Falando nesses aspectos, a reta final do álbum traz alguns destaques individuais, mas eles não conseguem se desenvolver completamente devido à proposta de fast food que The Age of Pleasure acaba trazendo, uma vez que nenhuma música realmente se preocupa em crescer progressivamente em sua duração. Assim, as baladas de encerramento, Only Have Eyes 42 e A Dry Red, representam duas esperanças de que um dia ela talvez volte a criar músicas com coração e inspiração.

De um modo geral, é decepcionante ouvir um álbum com tão pouco esforço aparente na composição das letras e da melodia, especialmente quando conhecemos o trabalho pregresso de Janelle Monáe. Em várias ocasiões, parece haver uma tentativa quase desesperada de emular um estilo próximo ao de Beyoncé (mais especificamente Lemonade e Renassaince) ou mesmo de Rihanna — quando ela se aventura pelo reggae latino com uma propriedade e inventividade muito maior, como em Man Down, No Love Allowed, If It’s Lovin’ That You Want ou Rude Boy —, em vez de evoluir a impressão que a tornou tão única.

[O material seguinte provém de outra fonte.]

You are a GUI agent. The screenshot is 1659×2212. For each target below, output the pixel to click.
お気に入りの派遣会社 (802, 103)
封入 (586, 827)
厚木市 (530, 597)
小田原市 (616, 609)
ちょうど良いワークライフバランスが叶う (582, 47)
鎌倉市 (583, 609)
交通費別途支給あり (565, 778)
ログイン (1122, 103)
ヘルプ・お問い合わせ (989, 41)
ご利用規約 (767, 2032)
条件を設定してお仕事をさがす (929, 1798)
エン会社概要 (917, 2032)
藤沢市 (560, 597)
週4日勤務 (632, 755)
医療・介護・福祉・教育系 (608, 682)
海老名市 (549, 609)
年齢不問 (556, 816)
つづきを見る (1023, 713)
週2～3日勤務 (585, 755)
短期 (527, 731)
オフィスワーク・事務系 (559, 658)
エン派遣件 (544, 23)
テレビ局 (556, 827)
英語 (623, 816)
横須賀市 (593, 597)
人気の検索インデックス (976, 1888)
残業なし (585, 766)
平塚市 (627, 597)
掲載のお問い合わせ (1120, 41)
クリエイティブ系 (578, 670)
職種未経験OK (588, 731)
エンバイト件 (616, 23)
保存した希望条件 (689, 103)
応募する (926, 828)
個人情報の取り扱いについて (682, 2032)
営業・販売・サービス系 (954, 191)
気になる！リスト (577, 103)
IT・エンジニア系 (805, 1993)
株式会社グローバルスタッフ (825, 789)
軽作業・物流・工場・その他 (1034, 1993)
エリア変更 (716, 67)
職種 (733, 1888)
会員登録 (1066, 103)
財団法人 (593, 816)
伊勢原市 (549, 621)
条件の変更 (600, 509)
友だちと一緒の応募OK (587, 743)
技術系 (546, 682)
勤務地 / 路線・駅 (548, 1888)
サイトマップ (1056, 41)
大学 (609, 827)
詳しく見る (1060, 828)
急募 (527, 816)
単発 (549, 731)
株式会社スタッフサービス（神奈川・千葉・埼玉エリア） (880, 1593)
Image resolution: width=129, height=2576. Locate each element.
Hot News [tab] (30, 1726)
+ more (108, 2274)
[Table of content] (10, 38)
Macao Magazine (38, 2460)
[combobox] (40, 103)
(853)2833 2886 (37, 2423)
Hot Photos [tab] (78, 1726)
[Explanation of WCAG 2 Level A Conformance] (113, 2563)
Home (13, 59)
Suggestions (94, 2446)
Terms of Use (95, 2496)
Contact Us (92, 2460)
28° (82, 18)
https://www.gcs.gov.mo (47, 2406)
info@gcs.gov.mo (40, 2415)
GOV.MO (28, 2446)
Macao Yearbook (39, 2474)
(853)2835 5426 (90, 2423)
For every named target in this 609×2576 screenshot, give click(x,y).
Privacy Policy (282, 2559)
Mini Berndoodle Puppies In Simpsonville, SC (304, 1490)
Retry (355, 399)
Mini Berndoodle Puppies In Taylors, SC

Também é de uma ironia poética absurda notar que o seu álbum mais humano, que é o tematicamente mais distante de toda a questão da ficção científica, do simbolismo do afrofuturismo e da questão do androide, seja justamente o que soe mais industrial e mecânico até agora, carecendo da alma que uma figura como Cindi Mayweather possui em abundância.

Se a comparação com o brilhantismo de Prince em relação à Janelle do passado era justa, The Age of Pleasure também consolida (negativamente) essa proposta, equiparando-se claramente a um álbum qualquer da era d’O Artista Anteriormente Conhecido Como Prince, quando ele, de seis em seis meses, sentava, compunha no automático um álbum completamente insosso no que diz respeito à sua capacidade e o mandava para a Warner Bros. no intuito apenas de cumprir o contrato e se livrar das amarras da gravadora.

Um comentário sobre “Análise: The Age of Pleasure – Janelle Monáe

  1. phrsantos

    Procurando fontes pra escrever roteiro, eu te encontro aqui firme e forte!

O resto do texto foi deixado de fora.